### THE TASK
What lines in the listing below hold the string "computer"? Please copy them out.

### PROVIDED DATA

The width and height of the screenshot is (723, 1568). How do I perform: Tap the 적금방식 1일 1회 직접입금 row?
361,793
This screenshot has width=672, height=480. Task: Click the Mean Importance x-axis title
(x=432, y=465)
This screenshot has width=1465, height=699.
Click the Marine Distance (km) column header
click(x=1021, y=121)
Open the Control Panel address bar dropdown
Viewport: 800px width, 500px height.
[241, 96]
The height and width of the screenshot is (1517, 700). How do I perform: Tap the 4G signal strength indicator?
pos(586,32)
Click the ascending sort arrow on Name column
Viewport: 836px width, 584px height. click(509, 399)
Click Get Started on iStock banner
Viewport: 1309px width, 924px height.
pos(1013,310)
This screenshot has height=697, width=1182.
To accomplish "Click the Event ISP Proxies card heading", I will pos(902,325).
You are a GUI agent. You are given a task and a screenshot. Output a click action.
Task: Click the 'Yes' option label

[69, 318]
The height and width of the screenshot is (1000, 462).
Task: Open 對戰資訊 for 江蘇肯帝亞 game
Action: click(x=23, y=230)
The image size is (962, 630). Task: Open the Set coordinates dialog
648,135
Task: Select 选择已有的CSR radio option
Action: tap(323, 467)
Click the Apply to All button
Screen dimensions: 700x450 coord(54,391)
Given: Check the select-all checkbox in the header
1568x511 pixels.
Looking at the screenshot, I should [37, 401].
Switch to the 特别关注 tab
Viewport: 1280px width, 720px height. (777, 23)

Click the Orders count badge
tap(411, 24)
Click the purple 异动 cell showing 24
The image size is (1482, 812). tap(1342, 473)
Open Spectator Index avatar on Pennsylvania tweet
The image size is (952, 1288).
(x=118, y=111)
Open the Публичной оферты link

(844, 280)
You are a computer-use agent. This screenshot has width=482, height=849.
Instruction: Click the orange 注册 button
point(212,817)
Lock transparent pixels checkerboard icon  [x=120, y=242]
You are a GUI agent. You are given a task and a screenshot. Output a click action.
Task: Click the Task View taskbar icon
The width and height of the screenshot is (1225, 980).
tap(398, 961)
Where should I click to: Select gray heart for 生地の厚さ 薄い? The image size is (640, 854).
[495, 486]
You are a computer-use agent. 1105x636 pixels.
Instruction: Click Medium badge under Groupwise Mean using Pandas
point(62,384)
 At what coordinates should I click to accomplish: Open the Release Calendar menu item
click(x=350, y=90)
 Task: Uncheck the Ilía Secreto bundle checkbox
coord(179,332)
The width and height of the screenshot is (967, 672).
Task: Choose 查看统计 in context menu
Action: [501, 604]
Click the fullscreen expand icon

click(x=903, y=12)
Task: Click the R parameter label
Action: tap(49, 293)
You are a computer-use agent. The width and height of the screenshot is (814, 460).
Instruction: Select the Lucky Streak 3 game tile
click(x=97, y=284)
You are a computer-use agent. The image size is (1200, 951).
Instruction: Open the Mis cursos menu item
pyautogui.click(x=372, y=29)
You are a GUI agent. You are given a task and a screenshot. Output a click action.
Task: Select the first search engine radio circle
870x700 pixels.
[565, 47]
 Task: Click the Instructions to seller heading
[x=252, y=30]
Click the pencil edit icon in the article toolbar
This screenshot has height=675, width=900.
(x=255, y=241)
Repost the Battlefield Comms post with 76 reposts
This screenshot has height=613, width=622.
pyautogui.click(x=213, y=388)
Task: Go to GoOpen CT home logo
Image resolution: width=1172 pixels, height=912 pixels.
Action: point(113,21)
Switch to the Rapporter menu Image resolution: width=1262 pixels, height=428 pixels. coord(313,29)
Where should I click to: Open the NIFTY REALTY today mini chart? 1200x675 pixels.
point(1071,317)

### SOLVED PROBLEM
You are a computer-use agent. This screenshot has width=482, height=849.
You are a computer-use agent. 1105x636 pixels.
You are a computer-use agent. The width and height of the screenshot is (814, 460).
You are a computer-use agent. The image size is (1200, 951).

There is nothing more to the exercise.